_The task_:
Write out the passage about Murray's injury starting with the words "The 32-year-old pulled" and ending after the words "not handled properly.".

_Text_:
The former world No 1 has not played a match since the Davis Cup finals in November after being diagnosed with what was initially thought to be mild bruising on his pelvic bone.

Murray has not ruled out the possibility of taking a wild card at the Miami Open next month but reveals there is much uncertainty over his future.

The 32-year-old pulled out of the Australian Open and then two ATP events earlier this month and now admits he could require surgery to remove a bone growth associated with the hip resurfacing operation he underwent last January.

“It’s been unbelievably complex,” Murray said, per the Evening Standard.

“At the Davis Cup I was diagnosed with this bone bruise on the pubis, which was mild and obviously not a big deal, but they can sort of niggle on if they are not handled properly.

“It didn’t really get better. I started rehabbing. I started hitting a few balls. I started running again on the treadmill and stuff to try and build back up.

_Records shown_:
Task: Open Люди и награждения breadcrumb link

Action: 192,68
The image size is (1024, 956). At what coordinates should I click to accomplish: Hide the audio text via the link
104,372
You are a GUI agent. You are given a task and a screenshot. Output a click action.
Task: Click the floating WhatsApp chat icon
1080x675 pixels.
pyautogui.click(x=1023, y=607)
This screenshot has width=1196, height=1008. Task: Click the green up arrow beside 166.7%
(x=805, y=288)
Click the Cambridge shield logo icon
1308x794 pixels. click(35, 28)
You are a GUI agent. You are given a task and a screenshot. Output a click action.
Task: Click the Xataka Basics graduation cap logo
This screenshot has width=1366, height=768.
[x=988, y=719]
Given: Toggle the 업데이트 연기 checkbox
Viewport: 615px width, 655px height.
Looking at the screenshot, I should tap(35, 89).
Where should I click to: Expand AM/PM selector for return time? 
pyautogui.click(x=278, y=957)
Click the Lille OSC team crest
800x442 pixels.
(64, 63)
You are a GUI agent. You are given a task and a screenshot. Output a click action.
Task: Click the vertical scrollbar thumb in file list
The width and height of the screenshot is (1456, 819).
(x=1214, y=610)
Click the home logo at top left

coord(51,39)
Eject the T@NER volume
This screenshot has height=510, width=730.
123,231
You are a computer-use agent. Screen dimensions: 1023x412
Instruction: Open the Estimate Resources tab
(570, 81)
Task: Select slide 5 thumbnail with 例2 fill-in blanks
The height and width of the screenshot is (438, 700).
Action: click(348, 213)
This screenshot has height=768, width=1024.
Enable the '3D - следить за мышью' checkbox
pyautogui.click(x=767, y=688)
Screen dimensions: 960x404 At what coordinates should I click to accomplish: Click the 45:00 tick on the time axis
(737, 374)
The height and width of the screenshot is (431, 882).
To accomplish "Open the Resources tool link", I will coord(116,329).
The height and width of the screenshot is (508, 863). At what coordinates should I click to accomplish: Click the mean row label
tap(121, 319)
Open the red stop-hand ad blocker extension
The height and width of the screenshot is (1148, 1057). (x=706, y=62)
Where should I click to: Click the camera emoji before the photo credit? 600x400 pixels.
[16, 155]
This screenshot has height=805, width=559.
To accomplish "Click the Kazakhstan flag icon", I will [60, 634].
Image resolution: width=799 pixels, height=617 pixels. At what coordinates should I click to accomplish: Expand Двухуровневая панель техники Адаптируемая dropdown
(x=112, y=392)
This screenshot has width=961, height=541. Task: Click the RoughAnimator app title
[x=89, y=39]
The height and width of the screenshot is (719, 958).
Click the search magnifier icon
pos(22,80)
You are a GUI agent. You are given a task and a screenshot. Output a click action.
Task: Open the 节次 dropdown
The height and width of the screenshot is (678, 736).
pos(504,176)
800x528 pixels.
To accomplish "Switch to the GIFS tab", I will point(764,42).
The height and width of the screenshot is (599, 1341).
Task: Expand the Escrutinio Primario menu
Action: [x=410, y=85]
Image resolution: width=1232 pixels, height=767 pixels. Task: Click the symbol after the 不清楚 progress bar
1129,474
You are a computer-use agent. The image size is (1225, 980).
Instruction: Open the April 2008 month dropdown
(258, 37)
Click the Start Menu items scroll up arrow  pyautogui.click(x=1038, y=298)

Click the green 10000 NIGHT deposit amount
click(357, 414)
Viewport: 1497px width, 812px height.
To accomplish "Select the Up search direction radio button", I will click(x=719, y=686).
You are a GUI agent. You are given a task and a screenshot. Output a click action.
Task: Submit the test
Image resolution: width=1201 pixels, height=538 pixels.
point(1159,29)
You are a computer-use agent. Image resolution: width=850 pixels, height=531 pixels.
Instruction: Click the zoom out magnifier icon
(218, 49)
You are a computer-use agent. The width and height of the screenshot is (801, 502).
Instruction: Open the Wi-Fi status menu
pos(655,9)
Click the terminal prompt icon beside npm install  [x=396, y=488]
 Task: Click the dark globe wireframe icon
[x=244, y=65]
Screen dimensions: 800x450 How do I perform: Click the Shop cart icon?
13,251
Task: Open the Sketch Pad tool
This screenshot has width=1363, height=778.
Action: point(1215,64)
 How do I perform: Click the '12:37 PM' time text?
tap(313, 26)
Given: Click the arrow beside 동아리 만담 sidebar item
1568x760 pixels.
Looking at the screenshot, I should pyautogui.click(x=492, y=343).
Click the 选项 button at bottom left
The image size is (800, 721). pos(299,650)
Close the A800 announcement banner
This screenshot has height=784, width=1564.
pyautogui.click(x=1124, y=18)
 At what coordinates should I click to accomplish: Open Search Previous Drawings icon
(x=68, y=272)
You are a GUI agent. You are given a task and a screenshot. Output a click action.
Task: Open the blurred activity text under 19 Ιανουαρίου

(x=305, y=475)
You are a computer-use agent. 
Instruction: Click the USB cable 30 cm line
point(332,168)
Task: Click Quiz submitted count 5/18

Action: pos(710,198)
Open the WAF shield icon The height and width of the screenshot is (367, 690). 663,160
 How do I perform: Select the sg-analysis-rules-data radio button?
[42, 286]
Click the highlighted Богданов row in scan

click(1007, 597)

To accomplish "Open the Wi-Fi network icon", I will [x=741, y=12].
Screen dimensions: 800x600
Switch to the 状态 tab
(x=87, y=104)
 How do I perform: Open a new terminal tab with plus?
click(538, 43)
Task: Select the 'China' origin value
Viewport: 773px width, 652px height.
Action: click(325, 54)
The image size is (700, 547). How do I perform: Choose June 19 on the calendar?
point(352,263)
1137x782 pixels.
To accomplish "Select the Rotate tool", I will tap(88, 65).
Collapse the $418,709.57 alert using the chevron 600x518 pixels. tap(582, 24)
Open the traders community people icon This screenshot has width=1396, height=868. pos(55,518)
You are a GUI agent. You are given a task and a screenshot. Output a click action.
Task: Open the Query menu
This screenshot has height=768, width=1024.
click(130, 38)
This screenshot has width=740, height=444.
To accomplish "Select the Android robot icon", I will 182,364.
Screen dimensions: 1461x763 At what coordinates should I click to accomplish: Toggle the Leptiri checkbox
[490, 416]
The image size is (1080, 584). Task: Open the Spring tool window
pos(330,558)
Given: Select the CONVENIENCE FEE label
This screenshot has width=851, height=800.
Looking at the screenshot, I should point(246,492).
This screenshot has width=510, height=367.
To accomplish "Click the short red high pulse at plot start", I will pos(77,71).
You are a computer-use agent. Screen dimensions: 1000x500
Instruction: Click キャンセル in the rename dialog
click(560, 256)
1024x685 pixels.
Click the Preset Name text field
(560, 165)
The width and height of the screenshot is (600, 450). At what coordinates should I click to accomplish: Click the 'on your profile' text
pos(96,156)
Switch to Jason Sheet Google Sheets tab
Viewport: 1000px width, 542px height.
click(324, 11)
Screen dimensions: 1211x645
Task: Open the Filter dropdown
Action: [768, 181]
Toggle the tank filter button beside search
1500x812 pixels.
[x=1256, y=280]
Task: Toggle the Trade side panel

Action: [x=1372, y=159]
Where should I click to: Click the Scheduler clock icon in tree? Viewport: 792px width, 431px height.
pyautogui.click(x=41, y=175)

_Output_:
The 32-year-old pulled out of the Australian Open and then two ATP events earlier this month and now admits he could require surgery to remove a bone growth associated with the hip resurfacing operation he underwent last January.

“It’s been unbelievably complex,” Murray said, per the Evening Standard.

“At the Davis Cup I was diagnosed with this bone bruise on the pubis, which was mild and obviously not a big deal, but they can sort of niggle on if they are not handled properly.